Start of Block

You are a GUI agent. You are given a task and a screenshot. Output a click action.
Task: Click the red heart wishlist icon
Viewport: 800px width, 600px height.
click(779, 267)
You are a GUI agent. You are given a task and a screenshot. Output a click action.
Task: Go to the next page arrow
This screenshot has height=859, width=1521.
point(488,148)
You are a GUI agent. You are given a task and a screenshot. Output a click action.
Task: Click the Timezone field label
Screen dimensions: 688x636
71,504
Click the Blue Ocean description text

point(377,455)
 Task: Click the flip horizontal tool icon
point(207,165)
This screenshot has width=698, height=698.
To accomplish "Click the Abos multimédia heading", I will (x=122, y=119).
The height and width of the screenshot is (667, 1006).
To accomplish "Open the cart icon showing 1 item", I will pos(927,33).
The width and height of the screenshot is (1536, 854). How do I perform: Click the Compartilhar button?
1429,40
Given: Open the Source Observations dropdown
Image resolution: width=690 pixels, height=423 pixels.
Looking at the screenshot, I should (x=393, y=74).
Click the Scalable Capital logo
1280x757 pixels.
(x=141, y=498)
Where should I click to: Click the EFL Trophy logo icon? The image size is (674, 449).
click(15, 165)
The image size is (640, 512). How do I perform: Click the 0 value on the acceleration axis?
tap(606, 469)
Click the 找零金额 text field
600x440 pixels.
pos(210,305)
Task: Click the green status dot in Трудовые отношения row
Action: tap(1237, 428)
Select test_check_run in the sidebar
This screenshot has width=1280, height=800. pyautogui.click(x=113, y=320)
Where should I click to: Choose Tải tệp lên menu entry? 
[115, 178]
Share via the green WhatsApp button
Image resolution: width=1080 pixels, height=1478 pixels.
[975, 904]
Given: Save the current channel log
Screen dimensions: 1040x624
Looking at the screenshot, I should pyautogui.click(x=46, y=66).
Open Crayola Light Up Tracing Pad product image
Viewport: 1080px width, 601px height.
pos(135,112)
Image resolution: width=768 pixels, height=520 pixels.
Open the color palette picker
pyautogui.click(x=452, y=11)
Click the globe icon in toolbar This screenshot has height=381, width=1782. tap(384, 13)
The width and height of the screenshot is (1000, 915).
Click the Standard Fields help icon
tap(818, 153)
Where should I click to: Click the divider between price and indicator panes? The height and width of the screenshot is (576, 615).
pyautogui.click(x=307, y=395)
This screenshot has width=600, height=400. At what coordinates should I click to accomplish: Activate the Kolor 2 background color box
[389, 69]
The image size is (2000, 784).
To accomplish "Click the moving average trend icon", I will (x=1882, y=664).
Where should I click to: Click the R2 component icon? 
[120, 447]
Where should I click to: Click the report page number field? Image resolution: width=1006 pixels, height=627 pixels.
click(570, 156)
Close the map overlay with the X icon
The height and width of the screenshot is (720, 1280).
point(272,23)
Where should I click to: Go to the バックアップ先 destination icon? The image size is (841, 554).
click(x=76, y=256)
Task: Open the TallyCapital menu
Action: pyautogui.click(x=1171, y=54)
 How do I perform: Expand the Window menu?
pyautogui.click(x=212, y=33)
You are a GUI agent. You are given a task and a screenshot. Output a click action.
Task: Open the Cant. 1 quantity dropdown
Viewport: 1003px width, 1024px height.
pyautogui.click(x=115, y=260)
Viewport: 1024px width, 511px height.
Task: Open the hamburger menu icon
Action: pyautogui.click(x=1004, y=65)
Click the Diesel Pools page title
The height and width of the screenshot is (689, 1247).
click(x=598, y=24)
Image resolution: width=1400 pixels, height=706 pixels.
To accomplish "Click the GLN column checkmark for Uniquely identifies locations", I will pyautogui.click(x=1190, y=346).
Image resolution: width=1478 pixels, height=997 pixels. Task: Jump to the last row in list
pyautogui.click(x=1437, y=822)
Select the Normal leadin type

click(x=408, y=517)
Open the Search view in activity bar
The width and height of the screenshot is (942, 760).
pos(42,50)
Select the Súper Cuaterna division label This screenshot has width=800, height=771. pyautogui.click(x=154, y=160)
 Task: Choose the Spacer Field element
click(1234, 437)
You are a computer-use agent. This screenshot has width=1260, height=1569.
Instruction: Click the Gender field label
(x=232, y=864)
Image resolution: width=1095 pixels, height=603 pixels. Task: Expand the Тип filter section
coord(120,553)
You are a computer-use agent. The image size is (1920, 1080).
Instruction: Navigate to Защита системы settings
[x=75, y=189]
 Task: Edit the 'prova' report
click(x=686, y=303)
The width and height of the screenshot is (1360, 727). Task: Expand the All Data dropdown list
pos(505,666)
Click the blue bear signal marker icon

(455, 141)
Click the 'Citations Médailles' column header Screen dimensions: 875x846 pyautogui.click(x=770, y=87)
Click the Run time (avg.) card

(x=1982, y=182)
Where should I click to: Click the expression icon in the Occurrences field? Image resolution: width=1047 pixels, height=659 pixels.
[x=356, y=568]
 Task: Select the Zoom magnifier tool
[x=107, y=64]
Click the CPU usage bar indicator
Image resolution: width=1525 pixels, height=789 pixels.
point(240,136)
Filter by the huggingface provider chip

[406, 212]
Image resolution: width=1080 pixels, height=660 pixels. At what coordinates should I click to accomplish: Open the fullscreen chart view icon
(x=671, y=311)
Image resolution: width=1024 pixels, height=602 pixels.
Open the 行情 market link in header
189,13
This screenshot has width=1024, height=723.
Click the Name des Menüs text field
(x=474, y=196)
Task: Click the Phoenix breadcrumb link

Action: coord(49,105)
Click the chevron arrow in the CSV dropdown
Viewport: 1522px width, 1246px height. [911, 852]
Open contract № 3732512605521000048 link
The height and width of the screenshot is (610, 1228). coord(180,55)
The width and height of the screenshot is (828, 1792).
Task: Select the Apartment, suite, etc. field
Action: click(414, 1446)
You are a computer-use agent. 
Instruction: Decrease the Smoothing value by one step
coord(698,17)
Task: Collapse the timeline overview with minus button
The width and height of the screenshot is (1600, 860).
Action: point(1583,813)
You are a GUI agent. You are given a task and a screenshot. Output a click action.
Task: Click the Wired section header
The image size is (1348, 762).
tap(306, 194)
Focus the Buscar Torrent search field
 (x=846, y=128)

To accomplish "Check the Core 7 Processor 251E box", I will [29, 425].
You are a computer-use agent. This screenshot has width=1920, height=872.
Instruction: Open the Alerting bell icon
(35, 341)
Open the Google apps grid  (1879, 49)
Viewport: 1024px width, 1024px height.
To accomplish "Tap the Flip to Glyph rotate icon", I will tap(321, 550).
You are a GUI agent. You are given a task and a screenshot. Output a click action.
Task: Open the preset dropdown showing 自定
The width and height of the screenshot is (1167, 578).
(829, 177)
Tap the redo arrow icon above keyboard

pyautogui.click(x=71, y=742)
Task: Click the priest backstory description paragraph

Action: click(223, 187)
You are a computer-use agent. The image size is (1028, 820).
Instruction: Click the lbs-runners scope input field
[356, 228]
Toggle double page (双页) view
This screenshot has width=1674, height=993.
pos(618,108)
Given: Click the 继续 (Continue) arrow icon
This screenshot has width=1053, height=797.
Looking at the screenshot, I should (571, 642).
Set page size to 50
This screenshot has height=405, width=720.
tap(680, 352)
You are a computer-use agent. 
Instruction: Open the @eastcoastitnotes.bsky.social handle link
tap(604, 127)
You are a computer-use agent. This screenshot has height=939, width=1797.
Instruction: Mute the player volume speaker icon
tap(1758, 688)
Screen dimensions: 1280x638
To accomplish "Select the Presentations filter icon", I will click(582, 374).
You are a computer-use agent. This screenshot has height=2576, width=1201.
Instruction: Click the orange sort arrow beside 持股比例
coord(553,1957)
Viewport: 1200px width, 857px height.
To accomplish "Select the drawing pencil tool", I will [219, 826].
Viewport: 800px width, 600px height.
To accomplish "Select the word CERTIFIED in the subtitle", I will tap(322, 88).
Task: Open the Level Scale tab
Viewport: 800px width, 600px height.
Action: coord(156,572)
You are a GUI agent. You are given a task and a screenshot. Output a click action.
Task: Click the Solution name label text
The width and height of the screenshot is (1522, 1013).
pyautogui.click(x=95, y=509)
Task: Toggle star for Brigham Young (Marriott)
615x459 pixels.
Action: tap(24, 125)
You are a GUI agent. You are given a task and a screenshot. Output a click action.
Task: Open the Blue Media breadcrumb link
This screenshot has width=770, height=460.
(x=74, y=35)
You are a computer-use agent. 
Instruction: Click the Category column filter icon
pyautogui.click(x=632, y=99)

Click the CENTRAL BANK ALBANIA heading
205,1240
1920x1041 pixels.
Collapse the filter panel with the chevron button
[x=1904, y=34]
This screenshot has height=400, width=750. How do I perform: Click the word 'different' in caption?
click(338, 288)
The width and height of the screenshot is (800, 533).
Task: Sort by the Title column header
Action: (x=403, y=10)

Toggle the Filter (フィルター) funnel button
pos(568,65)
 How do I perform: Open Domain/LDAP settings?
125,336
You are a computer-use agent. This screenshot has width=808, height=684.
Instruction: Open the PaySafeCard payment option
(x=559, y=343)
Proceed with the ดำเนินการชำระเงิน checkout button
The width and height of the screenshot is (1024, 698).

End of Block

Above are some records. Report the number of their lines that include "showing", and add nothing else.

2